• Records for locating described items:
++++++++++++++++++++
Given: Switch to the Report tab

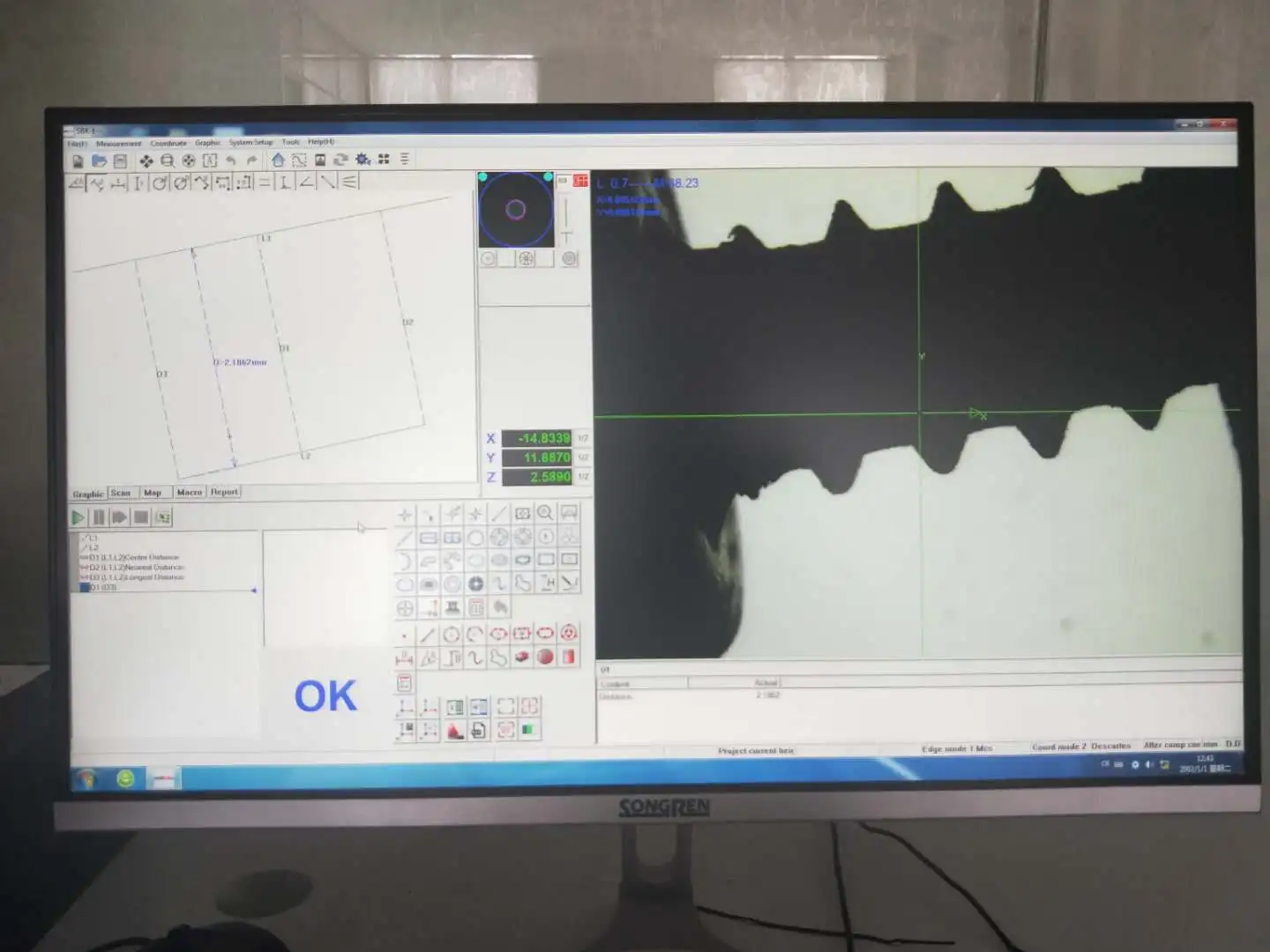Looking at the screenshot, I should coord(224,492).
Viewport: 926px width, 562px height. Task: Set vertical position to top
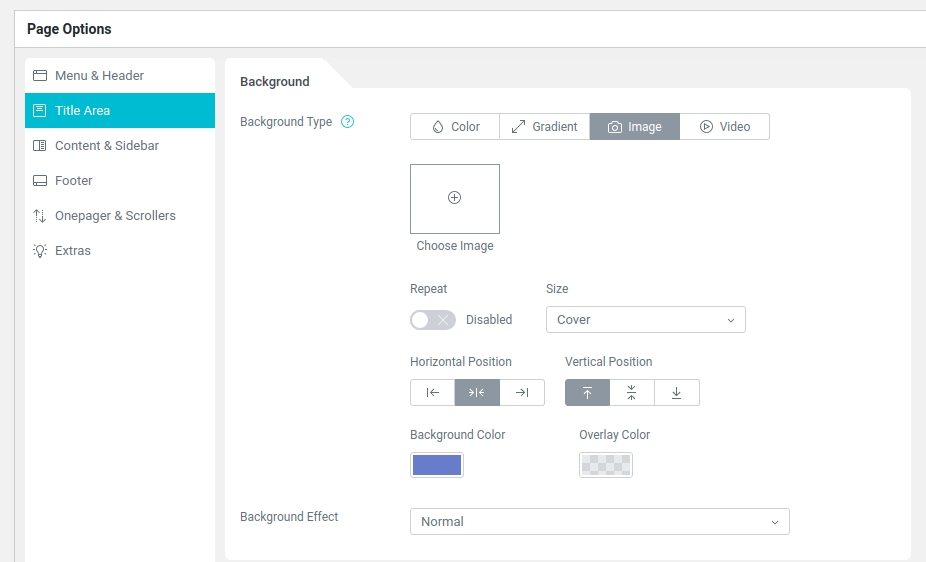587,393
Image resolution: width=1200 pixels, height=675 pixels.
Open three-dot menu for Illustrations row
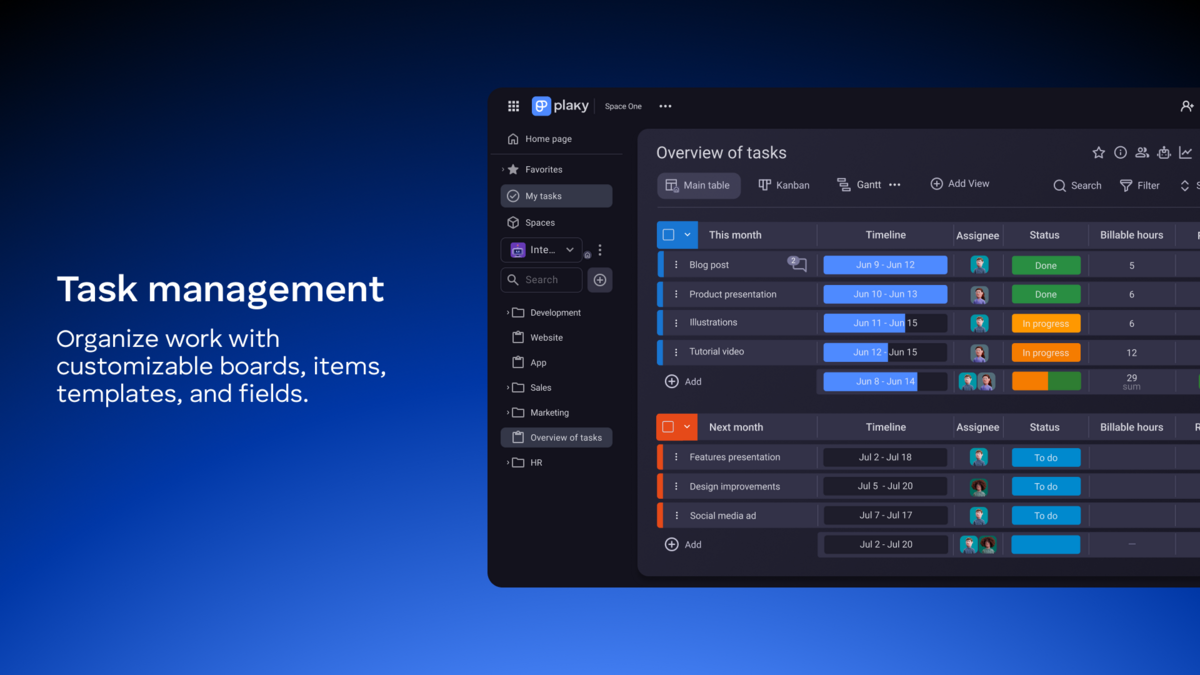(676, 323)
++++++++++++++++++++
• INSTRUCTIONS FOR THE TASK: Rewrite the records above with "three-dot menu" replaced by "overflow menu" and nothing else changed, leaving out the pictures.

• EXERCISE RESPONSE:
Given: Switch to the Report tab

Looking at the screenshot, I should coord(224,492).
Viewport: 926px width, 562px height. Task: Set vertical position to top
587,393
Image resolution: width=1200 pixels, height=675 pixels.
Open overflow menu for Illustrations row
(676, 323)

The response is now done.